Thursday, August 13, 2009

A "Shoot to Kill" Attitude

We interrupt our stream of football-related posts to bring you more news on the nature of South African society. Which seems depressingly familiar to someone from the United States.

To wit: A story from the Johannesburg Sunday Times relating a rash of violent mall robberies and the strong (very strong) language used by police as to how best they can fight back against the criminals. The Times describes it as a "shoot to kill" frame of mind.

The crime and violence is centered in the province of Gauteng, the economic heart of South Africa -- and also home to the cities of Johannesburg and Pretoria -- and three of the 10 stadiums that will play host to 2010 World Cup matches. So, yes, these are issues that potential visitors to the World Cup might want to pay attention to.

The peg for this story, as we say in journalism, was the robbery of an armored car Tuesday and the shooting of two guards, both in the head, one fatally.

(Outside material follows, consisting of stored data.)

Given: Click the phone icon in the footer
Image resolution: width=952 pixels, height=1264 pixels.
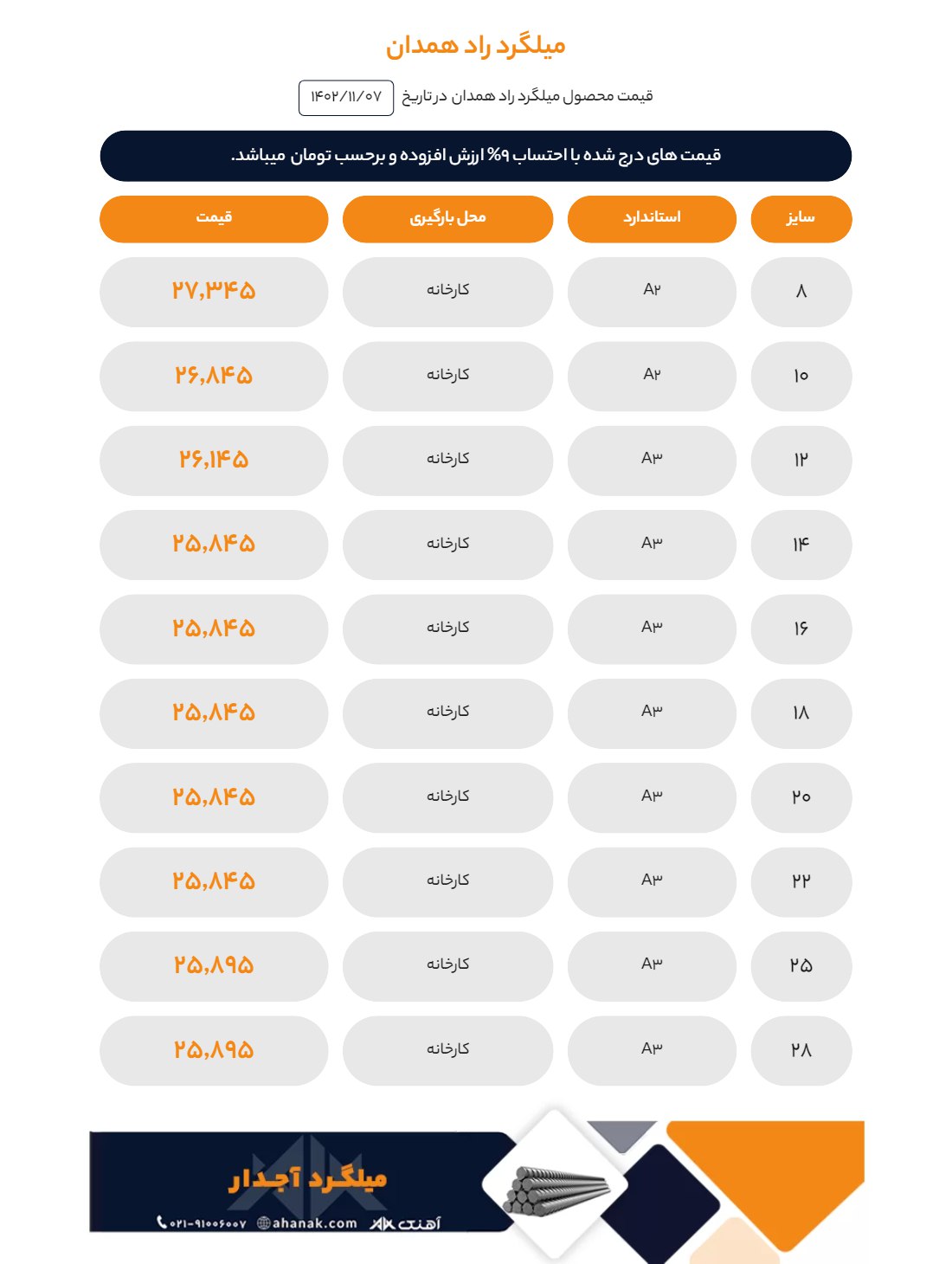Looking at the screenshot, I should 162,1222.
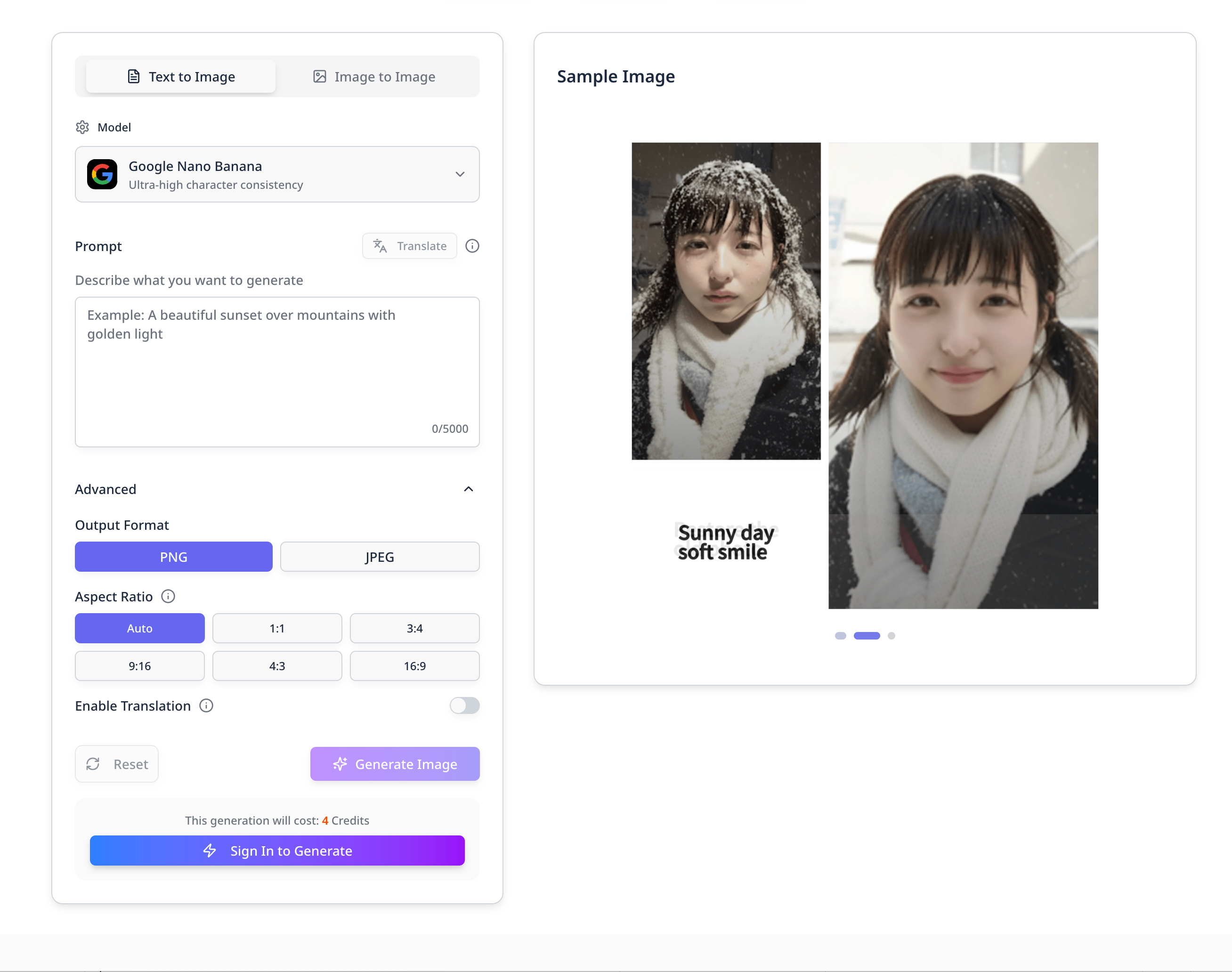Click the info icon next to Translate
The height and width of the screenshot is (972, 1232).
[472, 246]
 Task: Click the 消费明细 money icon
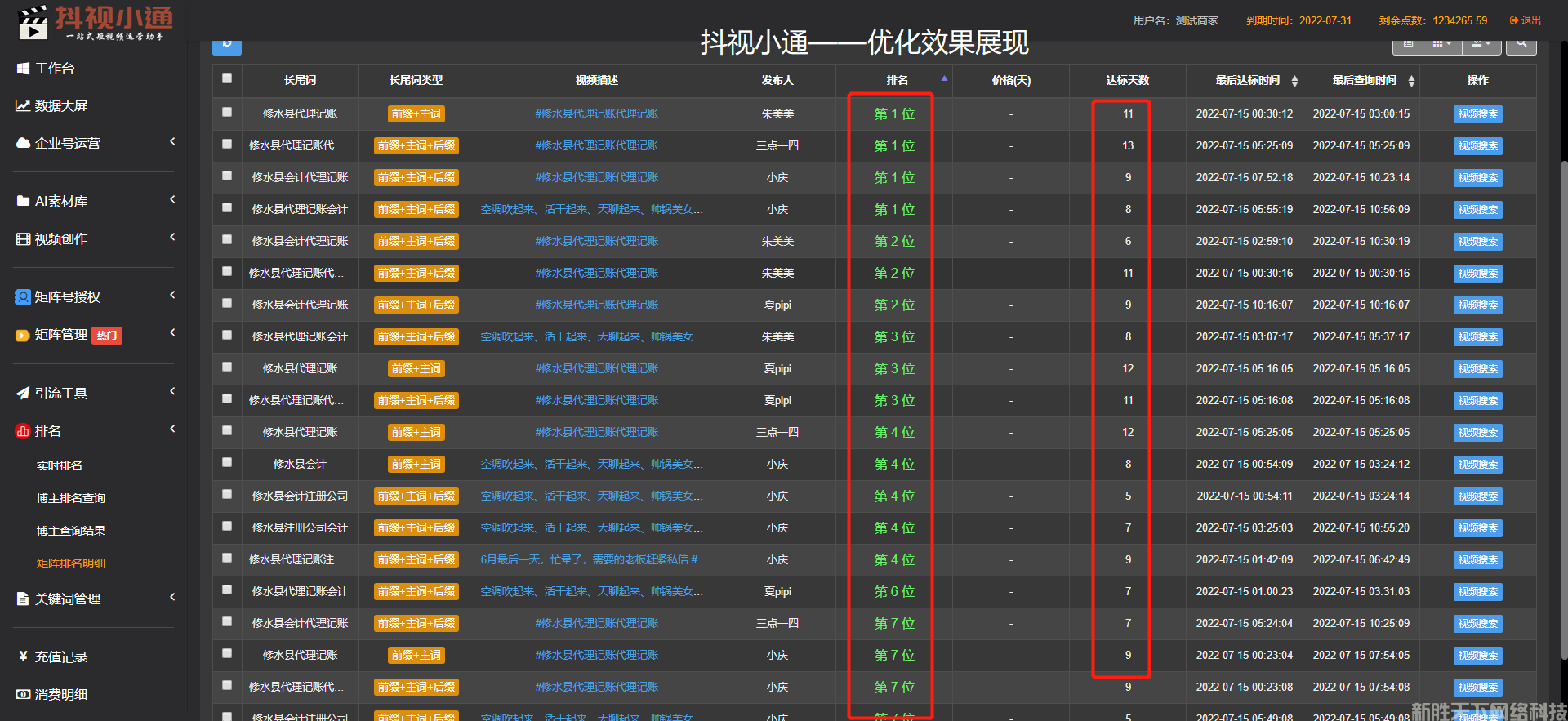23,694
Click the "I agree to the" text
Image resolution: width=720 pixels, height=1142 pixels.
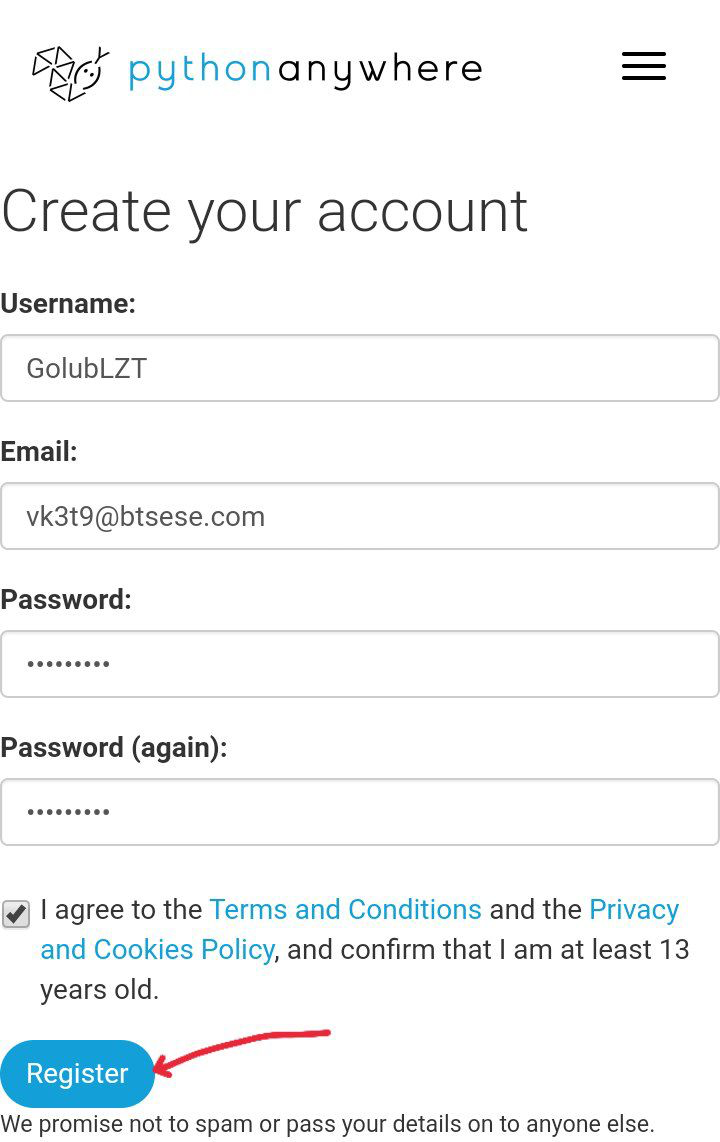click(x=121, y=909)
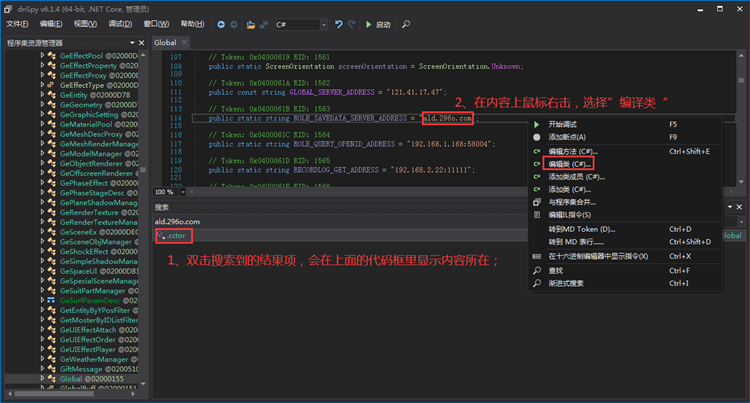This screenshot has height=403, width=750.
Task: Click the green start debugging play icon
Action: point(369,24)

It seems to have provoked the local authorities into recognizing there is a problem crying for attention, and prompted this strong language from the provincial police chief, Khabisi Mosunkutu:

“[The police] must make sure they do not allow criminals the split second to aim their weapons at policemen and policewomen. I urge the members in blue to shoot if they feel threatened, and they must not miss.

“They must hit the target [so that] when the dust settles there should be no doubt as to who is in charge.”

Wow. Must be interesting to live in a country where cops can still talk like that and keep their jobs. Imagine a police chief of a major U.S. city (never mind a major European city) encouraging police to shoot sooner than later and "not miss." How long would that police chief keep his/her job?

Mosunkutu also is concerned that police are given "heavy-caliber automatic weapons" that will "match and outmatch the firepower of criminals." (Now that sounds more familiar, in the U.S.)

South Africa isn't the only dangerous country in the world, when it comes to what ought to be banal activities, like going to the mall. I live a few miles from South-Central Los Angeles, where violence seems endemic. And Long Beach isn't exactly as pacific as the nearby ocean.

But the U.S. has a worldwide reputation for violence. To a lot of us (say, sports fans), who haven't paid close attention to the daily life in South Africa, some of this may come as a surprise. In short, South Africa has at least as much violence (and apparently more) than the U.S.

Soccer fans who plan on visiting should know this before they decide to travel to the 2010 World Cup. "Forewarned is forearmed," and all.